El proceso de cambio o el mito del cambio

martes, 11 de junio de 2019 · 00:09

El año 2006, cuando el MAS asumía el gobierno, surgió una duda razonable, a saber: será ¿uno más del pasado o el primero del cambio? A más de 13 años en el gobierno podemos afirmar, sin lugar a ninguna duda, que es uno más del pasado y el más perverso de todos.

Evo Morales era un dirigente sindical cocalero, de quien podemos recordar la defensa militante de las plantaciones de coca del Chapare y sus palabras en respuesta a la erradicación forzosa, cuando afirmaba que ellos (los cocaleros) eran de la cultura de la vida y los otros (la Embajada de Estados Unidos y los que apoyaban la erradicación) eran de la cultura de la muerte. A más de esto, no se recuerda que hubiese presentado o defendido programa o propuesta para la profunda crisis estructural que desde entonces presenta el país. 
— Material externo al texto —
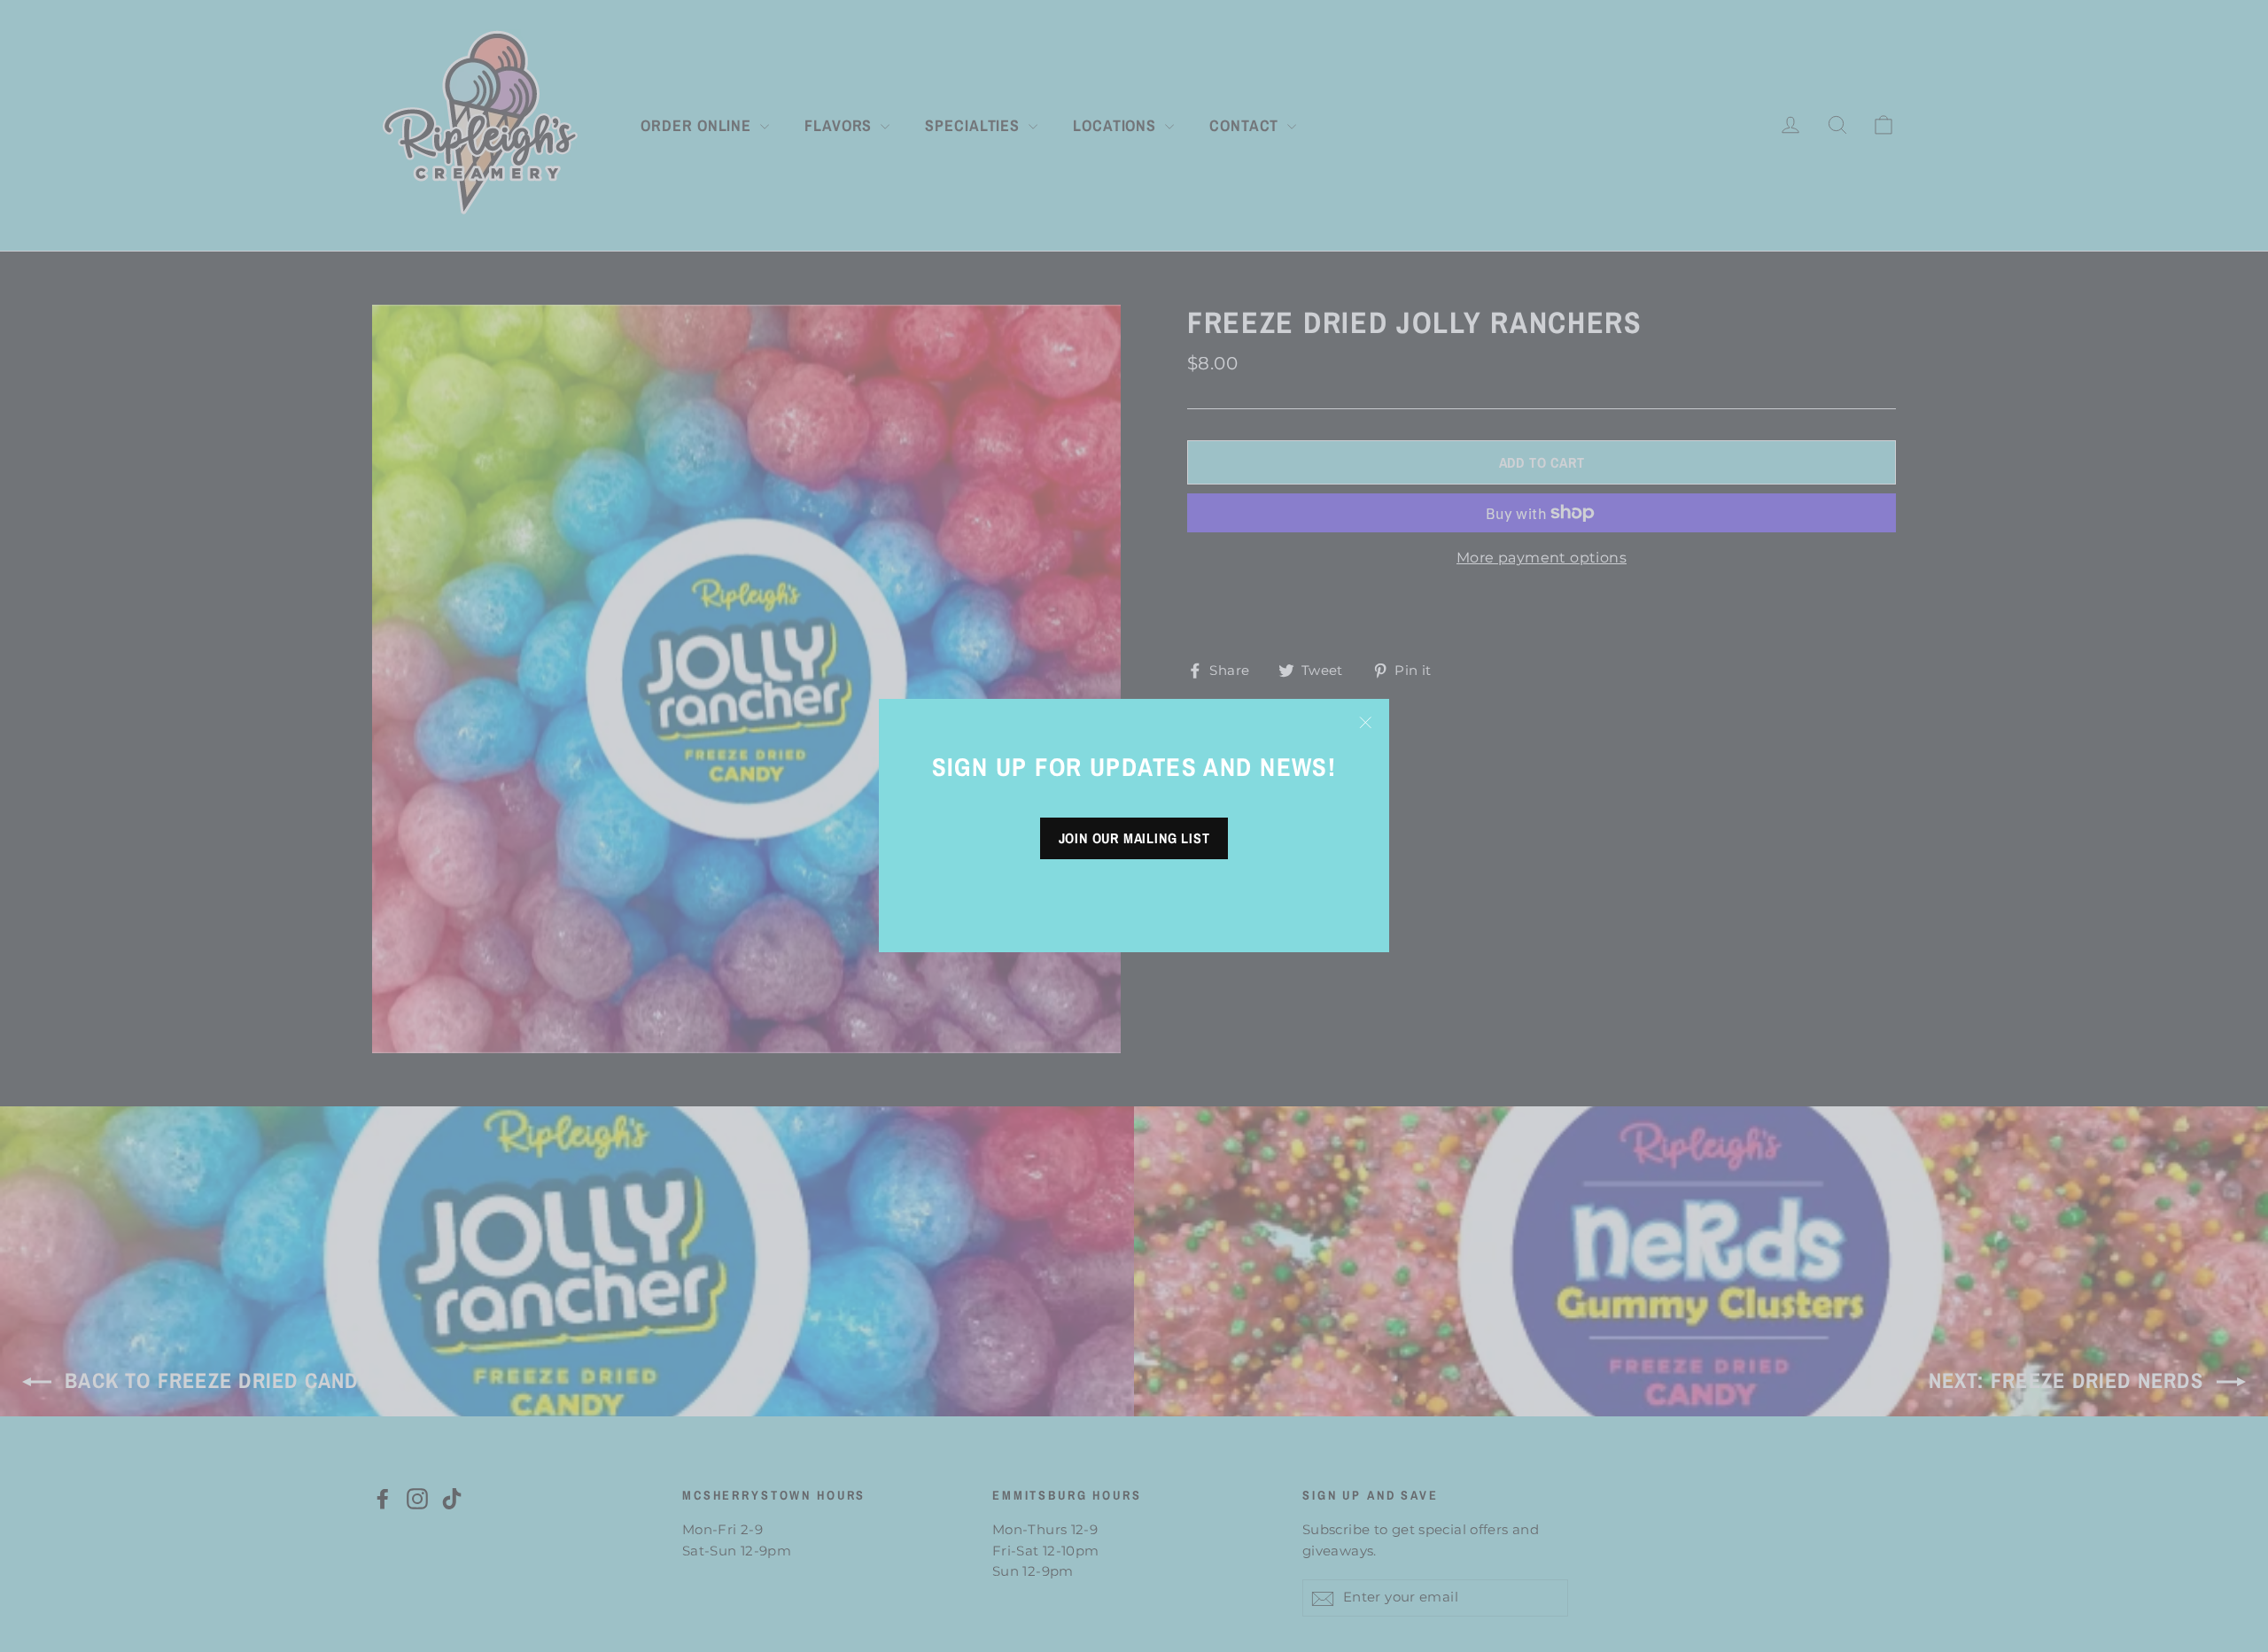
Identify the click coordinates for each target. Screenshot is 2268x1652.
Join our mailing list (1134, 839)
La partidocracia anterior llevó al Estado a una crisis estructural y como consecuencia de dicha crisis emerge la figura de Evo Morales, pero no como un líder esclarecido, que tenía un programa o una propuesta para la crisis, sino como resultado del “voto castigo”, un “voto bronca”; es decir, un “voto ciego” contra el pasado y una lección irónica para los del establishment anterior, que el más “despreciado” de la política convencional, el “chavito” de la vecindad, lidere el cambio que todos esperábamos. Por esa vía Evo fue depositario de una gran expectativa de cambio. 

Sin embargo, Evo no tenía respuesta a la crisis que paradójicamente lo llevó al poder, para los grandes problemas de la sociedad boliviana: el carácter prevalentemente monoproductor de nuestra economía, la crisis de la justicia, de la salud, de la educación, etcétera; en otros términos, no entendió para que llegó al poder.

Esta apreciación no es arbitraria, es el reconocimiento expreso de uno de los ideólogos del proceso de cambio, Hugo Moldiz, quien, en varios eventos públicos y debates en medios de comunicación (Radio Panamericana octubre 2014), reconoció: “Sabemos lo que no queremos, pero no sabemos lo que queremos”, definición filosófica básica del proceso de cambio que explica la desorientación en los objetivos de gobierno.

En el pasado se tenía el convencimiento de que la partidocracia llegaba al poder para enriquecerse, abusar y ostentar. Es así que algunos comportamientos cotidianos de gran influencia simbólica, por ejemplo, pasarse la luz roja de los semáforos o no hacer fila en los bancos, etcétera, eran signos de poder, ya que automática e inmediatamente se decía: ¡Seguro es parlamentario, ministro o viceministro!, se asociaba estos abusos con el poder.

Con el advenimiento del “proceso de cambio”, el “cambio” fue para peor, porque los militantes del MAS, hablando siempre simbólicamente, no sólo que no hacen fila en los bancos, sino que directamente entran a las bóvedas (caso BCB, Banco Unión, son casos recurrentes). Ni qué decir de abusos administrativos, como figurar como licenciados sin haber concluido siquiera la universidad, etcétera.

El pueblo boliviano, sin mayor información, apostó todas sus cartas al MAS como una alternativa contra el pasado, pero el MAS no sólo que no entendió el mandato; sino que se aprovechó y traicionó esa confianza. 

Además, ellos mismos se presentaron como los únicos y genuinos representantes de la izquierda, y todos los que no piensan o comulgan con ellos están a la derecha, son neoliberales, oligarcas, vendepatrias, etcétera, son del pasado.  

Cuando se pregunta a los personeros de gobierno cuáles son los cambios producidos por el “proceso de cambio” realizan un gran esfuerzo para “tratar” de identificar los cambios que se habrían verificado.    

¿Cuál es la diferencia con el pasado? Si existirían cambios significativos, la discontinuidad sería notoria, la ruptura con el pasado sería indiscutible y no exigiría prueba para su demostración. Al existir sólo continuidades, el “proceso de cambio” es un mito.

Como no sabían qué cambios realizar, se concentraron en un “obrismo”, sin factibilidad previa que estar distrayendo y dilapidar recursos públicos.

Están 13 años en el poder y continúan prometiendo que los cambios vendrán más adelante. Esto es contradictorio, porque si en el pasado todo estaba mal, con mayor razón el corte debería haber sido inmediato, una política de shock para ingresar al nuevo orden que prometen hace 13 años.

David Altamirano Salas es ciudadano boliviano.